OBJECTIVE = Please lay out the data below as a Markdown table with two columns, No. and Line, giving each line a row number and leaving out any blank lines.

--- start of ENTRIES PROVIDED ---

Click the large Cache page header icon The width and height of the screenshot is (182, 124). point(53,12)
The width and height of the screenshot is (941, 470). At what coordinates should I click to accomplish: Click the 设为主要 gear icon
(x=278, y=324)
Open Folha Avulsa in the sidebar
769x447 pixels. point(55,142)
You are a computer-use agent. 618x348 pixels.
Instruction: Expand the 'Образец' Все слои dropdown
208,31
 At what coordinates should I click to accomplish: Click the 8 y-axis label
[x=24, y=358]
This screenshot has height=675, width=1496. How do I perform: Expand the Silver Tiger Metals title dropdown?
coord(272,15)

--- end of ENTRIES PROVIDED ---

TASK RESULT =
| No. | Line |
|---|---|
| 1 | Click the large Cache page header icon The width and height of the screenshot is (182, 124). point(53,12) |
| 2 | The width and height of the screenshot is (941, 470). At what coordinates should I click to accomplish: Click the 设为主要 gear icon |
| 3 | (x=278, y=324) |
| 4 | Open Folha Avulsa in the sidebar |
| 5 | 769x447 pixels. point(55,142) |
| 6 | You are a computer-use agent. 618x348 pixels. |
| 7 | Instruction: Expand the 'Образец' Все слои dropdown |
| 8 | 208,31 |
| 9 |  At what coordinates should I click to accomplish: Click the 8 y-axis label |
| 10 | [x=24, y=358] |
| 11 | This screenshot has height=675, width=1496. How do I perform: Expand the Silver Tiger Metals title dropdown? |
| 12 | coord(272,15) |